▶ _SOURCE DOCUMENT_
SCHEDULE: NOV 16-21, 2014

FlexSlot: Moving Hadoop into the Cloud with Flexible Slot Management

SESSION: Cloud Computing II


TIME: 3:30PM - 4:00PM

SESSION CHAIR: Jennifer M. Schopf

AUTHOR(S):Yanfei Guo, Jia Rao, Changjun Jiang, Xiaobo Zhou



Load imbalance is a major source of overhead in Hadoop where the uneven distribution of input data among tasks can significantly delay job completion. Running Hadoop in a private cloud opens up opportunities for mitigating data skew with elastic resource allocation, where stragglers are expedited with more resources, yet introduces problems that often cancel out the performance gain: (1) performance interference from co-running jobs may create new stragglers; (2) there exists a semantic gap between Hadoop task management and resource pool based virtual cluster management preventing efficient resource usage.

▶ _TASK LIST_
• a. Decide whether each statement agrees with the FlexSlot session listing above, answering yes or no and quoting the words of the listing that settle it: (i) Jennifer M. Schopf chairs the session; (ii) the talk runs from 3:00PM to 3:30PM; (iii) co-running jobs may create new stragglers through performance interference.
• b. Write the next part of the FlexSlot session listing, picking up after its final sentence.

▶ _DATA UNDER STUDY_
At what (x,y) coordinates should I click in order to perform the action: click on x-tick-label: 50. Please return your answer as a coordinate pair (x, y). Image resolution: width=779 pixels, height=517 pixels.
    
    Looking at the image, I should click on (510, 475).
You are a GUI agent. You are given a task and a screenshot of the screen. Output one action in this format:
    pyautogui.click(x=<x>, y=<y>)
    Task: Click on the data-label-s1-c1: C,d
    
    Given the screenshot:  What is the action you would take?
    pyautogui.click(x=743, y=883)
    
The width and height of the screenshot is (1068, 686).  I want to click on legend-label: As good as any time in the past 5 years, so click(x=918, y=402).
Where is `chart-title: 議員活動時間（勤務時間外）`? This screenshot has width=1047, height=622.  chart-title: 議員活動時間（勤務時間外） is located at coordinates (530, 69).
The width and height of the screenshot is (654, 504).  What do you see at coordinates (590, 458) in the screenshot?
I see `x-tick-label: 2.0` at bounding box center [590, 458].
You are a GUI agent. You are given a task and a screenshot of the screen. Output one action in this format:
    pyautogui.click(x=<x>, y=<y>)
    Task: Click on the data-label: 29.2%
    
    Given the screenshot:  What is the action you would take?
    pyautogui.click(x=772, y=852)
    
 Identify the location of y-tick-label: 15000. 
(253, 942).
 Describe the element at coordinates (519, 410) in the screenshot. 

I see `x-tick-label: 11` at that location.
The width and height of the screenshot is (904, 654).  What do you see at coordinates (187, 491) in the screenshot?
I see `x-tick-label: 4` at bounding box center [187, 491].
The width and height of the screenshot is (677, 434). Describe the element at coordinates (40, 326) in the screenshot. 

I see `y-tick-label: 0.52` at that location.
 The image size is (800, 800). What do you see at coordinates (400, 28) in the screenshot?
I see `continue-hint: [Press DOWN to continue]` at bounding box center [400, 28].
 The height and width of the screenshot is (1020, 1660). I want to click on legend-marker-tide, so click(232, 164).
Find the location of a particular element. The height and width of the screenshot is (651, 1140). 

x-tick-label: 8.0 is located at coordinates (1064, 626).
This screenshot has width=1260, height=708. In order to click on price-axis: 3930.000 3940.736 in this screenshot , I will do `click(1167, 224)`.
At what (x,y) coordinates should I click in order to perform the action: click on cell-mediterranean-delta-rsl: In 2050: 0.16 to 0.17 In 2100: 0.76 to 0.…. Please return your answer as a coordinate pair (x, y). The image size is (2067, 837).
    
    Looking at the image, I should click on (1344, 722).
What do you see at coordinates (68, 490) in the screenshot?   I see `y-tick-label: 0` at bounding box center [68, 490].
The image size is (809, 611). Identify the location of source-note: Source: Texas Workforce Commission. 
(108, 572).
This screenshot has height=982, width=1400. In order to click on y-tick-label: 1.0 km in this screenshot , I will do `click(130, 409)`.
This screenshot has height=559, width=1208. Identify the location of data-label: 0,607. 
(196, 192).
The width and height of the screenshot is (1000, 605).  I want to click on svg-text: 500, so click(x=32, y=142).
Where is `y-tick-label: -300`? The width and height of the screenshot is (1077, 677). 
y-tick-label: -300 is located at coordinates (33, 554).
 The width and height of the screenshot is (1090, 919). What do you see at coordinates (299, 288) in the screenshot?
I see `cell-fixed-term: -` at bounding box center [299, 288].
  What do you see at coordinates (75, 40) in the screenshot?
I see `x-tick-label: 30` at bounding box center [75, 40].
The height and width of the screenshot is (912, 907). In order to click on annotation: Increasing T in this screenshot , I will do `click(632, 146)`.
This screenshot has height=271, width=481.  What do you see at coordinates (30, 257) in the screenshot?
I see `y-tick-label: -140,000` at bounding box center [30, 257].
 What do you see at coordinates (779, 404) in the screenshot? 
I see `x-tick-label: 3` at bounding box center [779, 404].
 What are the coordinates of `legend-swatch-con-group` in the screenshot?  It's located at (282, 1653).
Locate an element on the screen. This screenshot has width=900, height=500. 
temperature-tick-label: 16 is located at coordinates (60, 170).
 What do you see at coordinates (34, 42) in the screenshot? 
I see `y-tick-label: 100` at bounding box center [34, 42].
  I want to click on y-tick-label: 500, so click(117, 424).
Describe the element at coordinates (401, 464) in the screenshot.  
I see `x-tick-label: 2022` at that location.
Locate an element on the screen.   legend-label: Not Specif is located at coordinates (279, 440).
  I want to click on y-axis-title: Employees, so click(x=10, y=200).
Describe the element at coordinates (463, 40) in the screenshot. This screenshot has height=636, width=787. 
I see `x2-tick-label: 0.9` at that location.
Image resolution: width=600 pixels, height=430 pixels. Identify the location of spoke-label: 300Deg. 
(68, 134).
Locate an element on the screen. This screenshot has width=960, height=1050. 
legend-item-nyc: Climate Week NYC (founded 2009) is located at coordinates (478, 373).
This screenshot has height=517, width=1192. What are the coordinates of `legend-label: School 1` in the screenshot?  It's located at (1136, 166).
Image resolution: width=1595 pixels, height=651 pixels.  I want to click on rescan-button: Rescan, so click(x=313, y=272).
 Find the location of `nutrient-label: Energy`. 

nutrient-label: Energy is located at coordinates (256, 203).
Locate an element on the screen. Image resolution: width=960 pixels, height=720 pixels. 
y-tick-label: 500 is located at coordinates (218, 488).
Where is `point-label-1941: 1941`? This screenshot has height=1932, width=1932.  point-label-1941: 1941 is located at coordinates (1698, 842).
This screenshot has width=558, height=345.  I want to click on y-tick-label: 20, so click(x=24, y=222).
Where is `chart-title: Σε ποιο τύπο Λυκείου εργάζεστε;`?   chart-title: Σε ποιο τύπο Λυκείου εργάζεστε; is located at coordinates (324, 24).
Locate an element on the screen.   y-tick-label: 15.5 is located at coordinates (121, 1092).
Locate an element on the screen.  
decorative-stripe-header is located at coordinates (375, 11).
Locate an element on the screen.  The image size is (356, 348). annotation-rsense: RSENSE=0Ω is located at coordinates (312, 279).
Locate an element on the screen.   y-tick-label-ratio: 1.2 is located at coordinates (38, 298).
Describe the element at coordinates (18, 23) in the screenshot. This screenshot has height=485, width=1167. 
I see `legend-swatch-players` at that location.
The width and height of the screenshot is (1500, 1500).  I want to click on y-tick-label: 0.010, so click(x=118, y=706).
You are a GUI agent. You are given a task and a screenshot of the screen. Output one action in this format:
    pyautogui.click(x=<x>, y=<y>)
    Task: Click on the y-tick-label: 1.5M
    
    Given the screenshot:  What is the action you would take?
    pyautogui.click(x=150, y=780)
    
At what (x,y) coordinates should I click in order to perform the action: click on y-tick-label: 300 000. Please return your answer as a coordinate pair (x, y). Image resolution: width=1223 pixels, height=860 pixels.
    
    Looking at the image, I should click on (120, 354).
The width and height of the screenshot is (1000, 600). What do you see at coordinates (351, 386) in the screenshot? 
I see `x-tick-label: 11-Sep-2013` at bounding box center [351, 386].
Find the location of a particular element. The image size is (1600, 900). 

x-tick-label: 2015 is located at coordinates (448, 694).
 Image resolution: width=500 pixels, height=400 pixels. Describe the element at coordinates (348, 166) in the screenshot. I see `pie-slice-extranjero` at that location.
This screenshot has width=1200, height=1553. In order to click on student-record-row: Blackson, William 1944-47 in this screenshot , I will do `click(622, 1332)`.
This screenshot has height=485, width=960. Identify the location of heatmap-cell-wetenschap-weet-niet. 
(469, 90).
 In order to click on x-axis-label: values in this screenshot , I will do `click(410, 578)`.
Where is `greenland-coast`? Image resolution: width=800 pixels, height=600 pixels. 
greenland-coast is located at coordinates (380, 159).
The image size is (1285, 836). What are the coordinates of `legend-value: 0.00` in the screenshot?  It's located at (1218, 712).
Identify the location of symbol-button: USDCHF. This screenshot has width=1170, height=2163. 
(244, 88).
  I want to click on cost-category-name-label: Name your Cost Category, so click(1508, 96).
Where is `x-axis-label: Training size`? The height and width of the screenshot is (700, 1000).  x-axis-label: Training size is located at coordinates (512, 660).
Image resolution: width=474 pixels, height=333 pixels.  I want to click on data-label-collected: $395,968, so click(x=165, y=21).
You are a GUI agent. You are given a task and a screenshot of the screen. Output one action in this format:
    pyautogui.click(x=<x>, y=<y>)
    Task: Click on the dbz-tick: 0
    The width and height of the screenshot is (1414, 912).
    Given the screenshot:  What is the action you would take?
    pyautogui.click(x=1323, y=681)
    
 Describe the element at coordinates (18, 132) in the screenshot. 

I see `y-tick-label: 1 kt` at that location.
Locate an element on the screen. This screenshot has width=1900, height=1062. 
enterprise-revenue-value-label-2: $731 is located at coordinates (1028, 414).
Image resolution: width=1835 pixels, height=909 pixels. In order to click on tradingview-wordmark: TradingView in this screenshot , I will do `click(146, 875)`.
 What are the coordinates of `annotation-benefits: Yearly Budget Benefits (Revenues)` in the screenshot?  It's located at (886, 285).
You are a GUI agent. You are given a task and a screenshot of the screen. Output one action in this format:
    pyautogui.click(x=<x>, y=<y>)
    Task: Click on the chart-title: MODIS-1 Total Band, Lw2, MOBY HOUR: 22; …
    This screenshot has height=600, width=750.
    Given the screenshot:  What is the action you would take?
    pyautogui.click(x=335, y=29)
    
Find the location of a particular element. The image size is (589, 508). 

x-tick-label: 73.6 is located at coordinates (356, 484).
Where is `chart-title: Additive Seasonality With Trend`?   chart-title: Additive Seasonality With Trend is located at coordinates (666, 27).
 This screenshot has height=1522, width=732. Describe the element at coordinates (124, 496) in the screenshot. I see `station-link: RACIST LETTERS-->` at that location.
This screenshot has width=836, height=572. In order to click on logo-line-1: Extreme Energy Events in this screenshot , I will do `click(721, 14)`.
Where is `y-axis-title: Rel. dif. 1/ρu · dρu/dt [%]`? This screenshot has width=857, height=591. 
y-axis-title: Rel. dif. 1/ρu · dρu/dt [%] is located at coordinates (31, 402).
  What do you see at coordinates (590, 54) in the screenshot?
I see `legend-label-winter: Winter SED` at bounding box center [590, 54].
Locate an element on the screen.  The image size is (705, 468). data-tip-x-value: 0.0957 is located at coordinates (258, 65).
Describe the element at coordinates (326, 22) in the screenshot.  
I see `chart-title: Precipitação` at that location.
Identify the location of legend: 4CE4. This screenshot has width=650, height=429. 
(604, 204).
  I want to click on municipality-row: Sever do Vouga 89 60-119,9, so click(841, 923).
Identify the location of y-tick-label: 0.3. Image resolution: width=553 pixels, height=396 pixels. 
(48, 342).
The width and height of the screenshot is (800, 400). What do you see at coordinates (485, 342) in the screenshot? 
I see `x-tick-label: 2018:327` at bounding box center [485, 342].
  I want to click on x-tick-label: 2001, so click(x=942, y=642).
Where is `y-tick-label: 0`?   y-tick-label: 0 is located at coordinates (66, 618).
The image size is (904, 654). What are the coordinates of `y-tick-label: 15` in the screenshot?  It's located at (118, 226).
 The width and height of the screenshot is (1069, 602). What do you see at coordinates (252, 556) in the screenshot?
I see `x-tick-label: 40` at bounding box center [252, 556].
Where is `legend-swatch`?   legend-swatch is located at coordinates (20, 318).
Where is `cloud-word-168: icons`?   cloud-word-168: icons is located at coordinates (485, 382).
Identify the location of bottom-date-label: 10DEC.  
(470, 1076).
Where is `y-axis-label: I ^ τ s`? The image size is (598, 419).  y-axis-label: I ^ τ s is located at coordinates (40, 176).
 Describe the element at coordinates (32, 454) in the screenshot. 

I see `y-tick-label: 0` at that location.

▶ _RESULTS OF THE TASKS_
• a.
(i) Yes: "SESSION CHAIR: Jennifer M. Schopf"
(ii) No: "TIME: 3:30PM - 4:00PM"
(iii) Yes: "performance interference from co-running jobs may create new stragglers"

• b.
We present FlexSlot, a user-transparent task slot management scheme that automatically identifies map stragglers and resizes their slots accordingly to accelerate task execution. FlexSlot adaptively changes the number of slots on each virtual node to promote efficient usage of resource pool. Experimental results with representative benchmarks show that FlexSlot effectively reduces job completion time by 46% and achieves better resource utilization.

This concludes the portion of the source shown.